En Brasil hay 4,4 millones de familias agricultoras, que engloban 84 por ciento de los establecimientos rurales y producen más de mitad de los alimentos de la canasta básica del país, según cifras oficiales.
Pero se trata de un colectivo con escasa influencia en el Estado ante el poder de algunas decenas de los grandes productores.
También los Bancos de Alimentos constituyen un ejemplo de buenas acciones, aunque limitadas, para reducir el desperdicio y los riesgos de desnutrición en grupos más vulnerables de la población.

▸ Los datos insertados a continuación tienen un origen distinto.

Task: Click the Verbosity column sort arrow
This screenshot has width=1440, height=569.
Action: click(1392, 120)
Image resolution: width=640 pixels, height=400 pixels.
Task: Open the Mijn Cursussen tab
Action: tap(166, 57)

Surgieron por iniciativas aisladas en los años 90 y solo fueron adoptadas como programa de gobierno en 2016, con la creación de la Red Brasileña de Bancos de Alimentos, bajo coordinación del Ministerio de Desarrollo Social.
También el Servicio Social del Comercio (SESC), constituido por empresas del sector, empezó en 1994 a crear bancos de alimentos en su propia red, que denominó Mesa Brasil y que al finalizar 2017 contaba con 90 unidades en operación en 547 ciudades.
Ese año la red atendió a 1,46 millones de personas por día y distribuyó 40.575 toneladas de alimentos.
Es la mayor red de esos centros en el país, pero resulta escaso en un país de 208 millones de habitantes y 5.570 ciudades.
Mesa Brasil capta alimentos que ya no serían vendidos por las empresas, por sus normas comerciales, pero “en perfectas condiciones de consumo”, y los entrega a instituciones asistenciales.
“Además promueve acciones educacionales a trabajadores y voluntarios de entidades sociales y colaboradores de las empresas donadoras”, sobre seguridad alimentaria y nutricional, según Ana Cristina Barros, gerente de asistencia de SESC a nivel nacional.
“Una de nuestras mayores dificultades son las trabas legales que impiden donaciones de empresas de alimentos, que están cada día más persuadidas de hacerlas”, lamentó a IPS.